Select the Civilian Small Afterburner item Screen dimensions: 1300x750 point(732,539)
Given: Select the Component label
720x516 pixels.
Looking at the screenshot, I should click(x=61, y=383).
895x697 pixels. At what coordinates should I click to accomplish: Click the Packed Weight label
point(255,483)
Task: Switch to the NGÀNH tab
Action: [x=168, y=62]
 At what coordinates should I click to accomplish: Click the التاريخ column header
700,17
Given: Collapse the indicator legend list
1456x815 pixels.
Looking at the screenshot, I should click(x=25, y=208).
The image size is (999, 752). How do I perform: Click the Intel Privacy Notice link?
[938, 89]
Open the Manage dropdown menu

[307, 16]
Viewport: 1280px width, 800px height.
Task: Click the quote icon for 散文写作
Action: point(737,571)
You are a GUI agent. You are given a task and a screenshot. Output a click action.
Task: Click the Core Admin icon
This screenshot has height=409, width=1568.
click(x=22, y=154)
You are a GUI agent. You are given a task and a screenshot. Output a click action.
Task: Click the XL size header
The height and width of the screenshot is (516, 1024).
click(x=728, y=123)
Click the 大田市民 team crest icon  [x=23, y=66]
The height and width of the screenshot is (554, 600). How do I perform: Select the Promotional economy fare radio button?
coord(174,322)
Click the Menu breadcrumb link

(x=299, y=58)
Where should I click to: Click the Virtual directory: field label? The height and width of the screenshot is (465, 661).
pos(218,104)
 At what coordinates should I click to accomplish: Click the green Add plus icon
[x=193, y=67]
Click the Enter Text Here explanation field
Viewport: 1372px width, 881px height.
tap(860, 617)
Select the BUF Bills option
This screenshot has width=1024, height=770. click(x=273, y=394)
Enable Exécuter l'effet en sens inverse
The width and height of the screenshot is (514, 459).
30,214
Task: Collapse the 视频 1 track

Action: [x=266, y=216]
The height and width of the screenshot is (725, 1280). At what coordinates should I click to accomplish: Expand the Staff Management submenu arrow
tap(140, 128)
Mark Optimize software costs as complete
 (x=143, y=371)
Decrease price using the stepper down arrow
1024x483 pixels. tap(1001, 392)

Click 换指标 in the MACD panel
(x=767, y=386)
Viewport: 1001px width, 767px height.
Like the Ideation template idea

> _Aim of the task_
Write out all of the records word for word.

> _Exercise output_
Select the Civilian Small Afterburner item Screen dimensions: 1300x750 point(732,539)
Given: Select the Component label
720x516 pixels.
Looking at the screenshot, I should click(x=61, y=383).
895x697 pixels. At what coordinates should I click to accomplish: Click the Packed Weight label
point(255,483)
Task: Switch to the NGÀNH tab
Action: [x=168, y=62]
 At what coordinates should I click to accomplish: Click the التاريخ column header
700,17
Given: Collapse the indicator legend list
1456x815 pixels.
Looking at the screenshot, I should click(x=25, y=208).
The image size is (999, 752). How do I perform: Click the Intel Privacy Notice link?
[938, 89]
Open the Manage dropdown menu

[307, 16]
Viewport: 1280px width, 800px height.
Task: Click the quote icon for 散文写作
Action: point(737,571)
You are a GUI agent. You are given a task and a screenshot. Output a click action.
Task: Click the Core Admin icon
This screenshot has height=409, width=1568.
click(x=22, y=154)
You are a GUI agent. You are given a task and a screenshot. Output a click action.
Task: Click the XL size header
The height and width of the screenshot is (516, 1024).
click(x=728, y=123)
Click the 大田市民 team crest icon  [x=23, y=66]
The height and width of the screenshot is (554, 600). How do I perform: Select the Promotional economy fare radio button?
coord(174,322)
Click the Menu breadcrumb link

(x=299, y=58)
Where should I click to: Click the Virtual directory: field label? The height and width of the screenshot is (465, 661).
pos(218,104)
 At what coordinates should I click to accomplish: Click the green Add plus icon
[x=193, y=67]
Click the Enter Text Here explanation field
Viewport: 1372px width, 881px height.
tap(860, 617)
Select the BUF Bills option
This screenshot has width=1024, height=770. click(x=273, y=394)
Enable Exécuter l'effet en sens inverse
The width and height of the screenshot is (514, 459).
30,214
Task: Collapse the 视频 1 track

Action: [x=266, y=216]
The height and width of the screenshot is (725, 1280). At what coordinates should I click to accomplish: Expand the Staff Management submenu arrow
tap(140, 128)
Mark Optimize software costs as complete
 (x=143, y=371)
Decrease price using the stepper down arrow
1024x483 pixels. tap(1001, 392)

Click 换指标 in the MACD panel
(x=767, y=386)
Viewport: 1001px width, 767px height.
Like the Ideation template idea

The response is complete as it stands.